When All Else Fails, Blame The General Manager
"It ain't my (bleeping) fault. Campanis is the (bleeping) guy!"
--Tommy Lasorda (radio outtake, circa 1980s, replayed incessantly by the legendary radio broadcaster Jim Healy)
Add it all up, and you have the perfect fall guy for the Dodgers' swoon of 2005. It's not (Tracy's) fault, but when did that ever matter?
For whatever reason, Keisser obviously has an axe to grind here. I think this type of "analysis" is proof that (many of) the oldtimers are uncomfortable with the changing of the guard within the executive suites of major-league baseball. To say it is disappointing in the case of Keisser, a member of the Society for American Baseball Research, is an understatement.
On occasion, Keisser has shown that he "gets it." But, more often than not, he reverts to criticizing DePodesta in a less than objective manner. He uses the cafeteria approach by picking and choosing his spots, pointing out the failures and ignoring successes.
First of all, to write that "Tracy won in spite of DePodesta's moves" last year is irresponsible. And then to go on and say that he's now "losing because of them" is pretty outrageous.

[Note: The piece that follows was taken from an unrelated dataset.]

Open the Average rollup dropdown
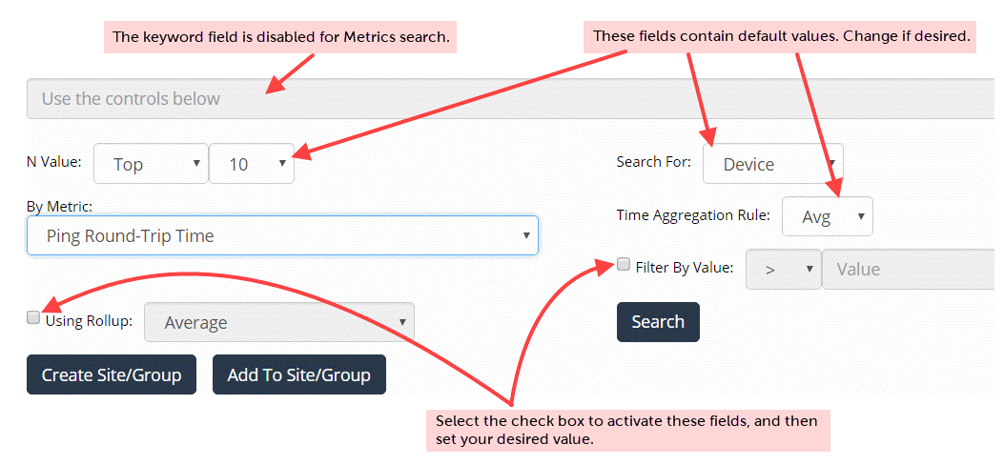 pos(279,323)
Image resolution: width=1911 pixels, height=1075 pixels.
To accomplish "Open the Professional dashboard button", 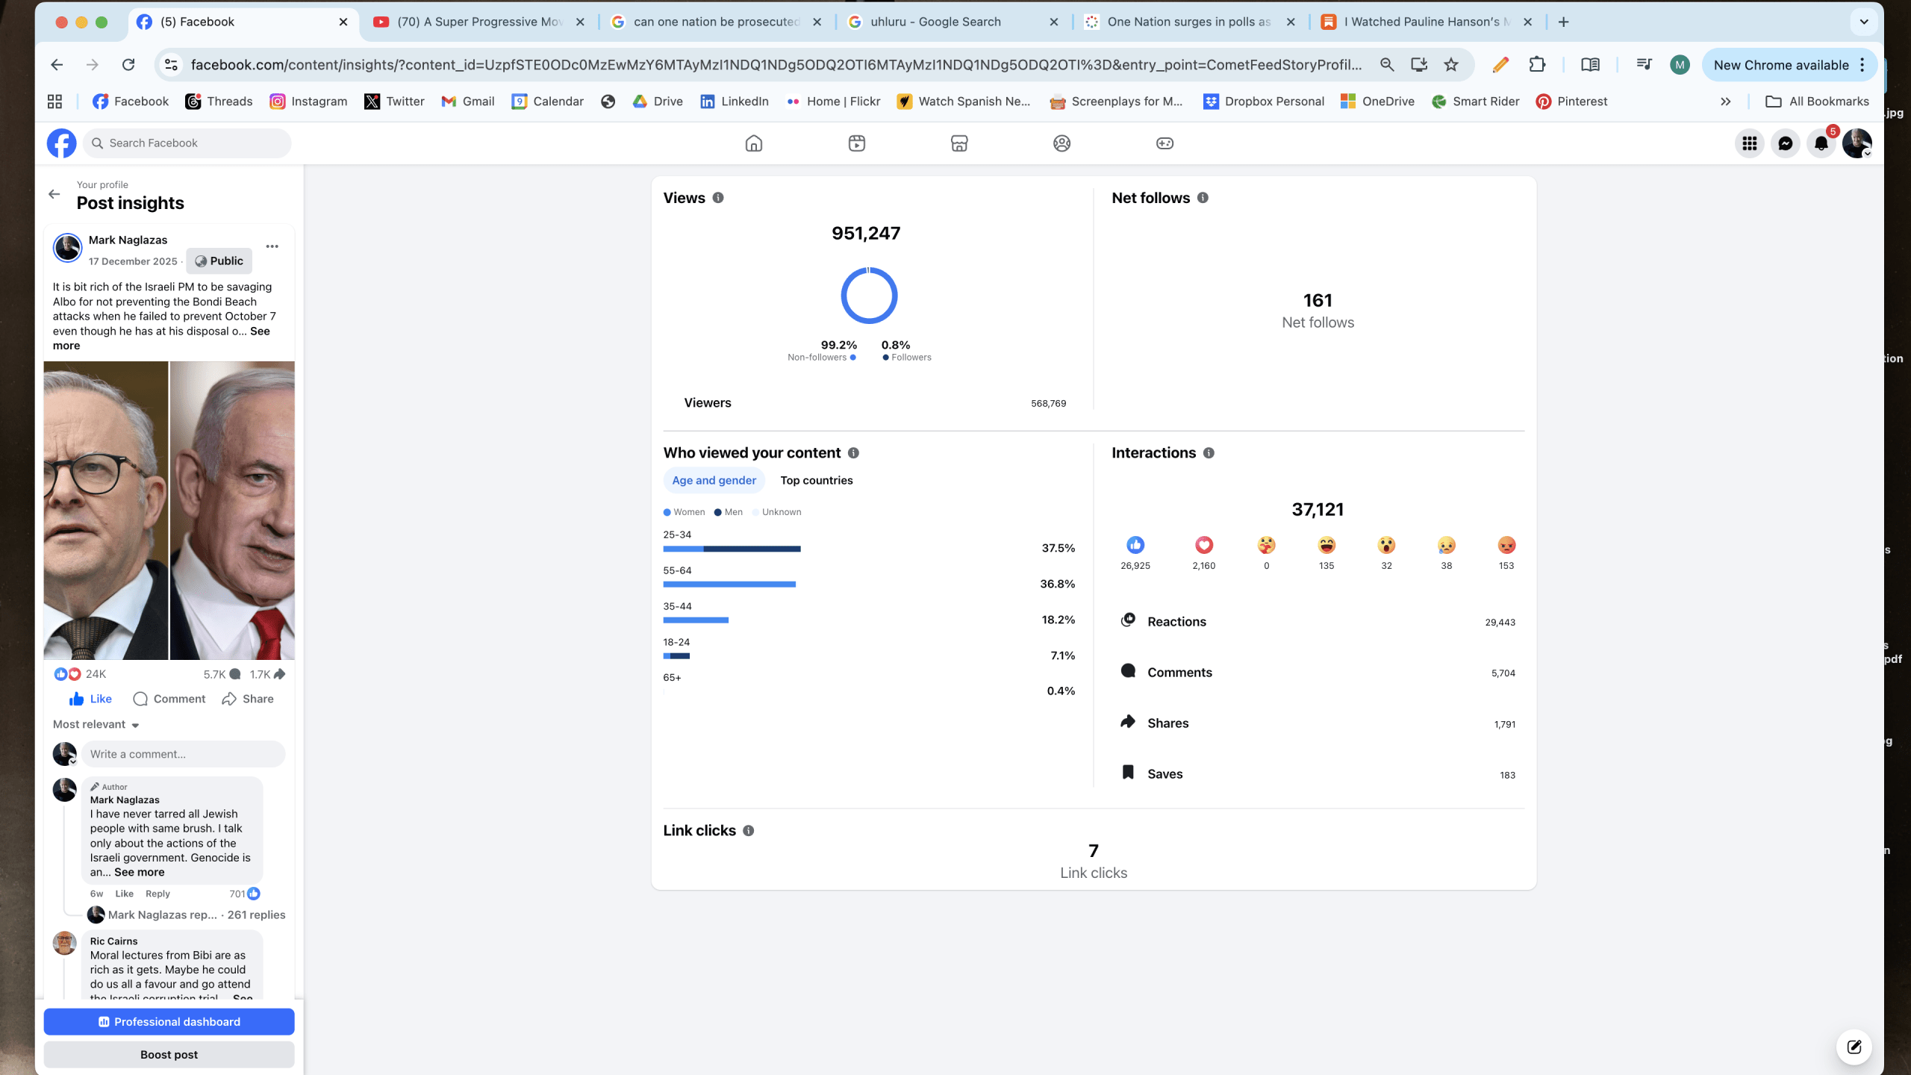I will (169, 1021).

I mean, Keisser talks about the (poor) team Tracy inherited, especially as compared to Walter Alston and Tommy Lasorda. But what did DePodesta inherit? A ballclub that was still reeling in some respects due to bloated contracts from the Kevin Malone era and moves (or lack thereof) from the pending sale of the team by FOX. Vladimir Guerrero, anyone?
DePodesta has been on the job 18 months. I'm not sure how much credit he should get for last year or how much blame he should get for this year. But to not give him credit for last year while blaming him for this year is unfair, to say the least. I'm not even trying to defend DePodesta per se. To be honest, I'm not convinced he has the shrewdness yet of Billy Beane, and he certainly doesn't have the luxury of a budget the size of Theo Epstein's Boston Red Sox.
Keisser says "Phillips can't throw anyone out." Granted, Phillips has only thrown out 20% of base stealers this year, but LoDuca has thrown out just 29%. The difference between the two is about four or five stolen bases for the year. I'm sorry but that is not statistically significant.
I give Keisser credit for pointing out the decline in Brad Penny's strikeout rate, but he doesn't mention that the loss in Ks has been offset by a lower walk ratio while importantly increasing the number of groundballs vis-a-vis flyballs.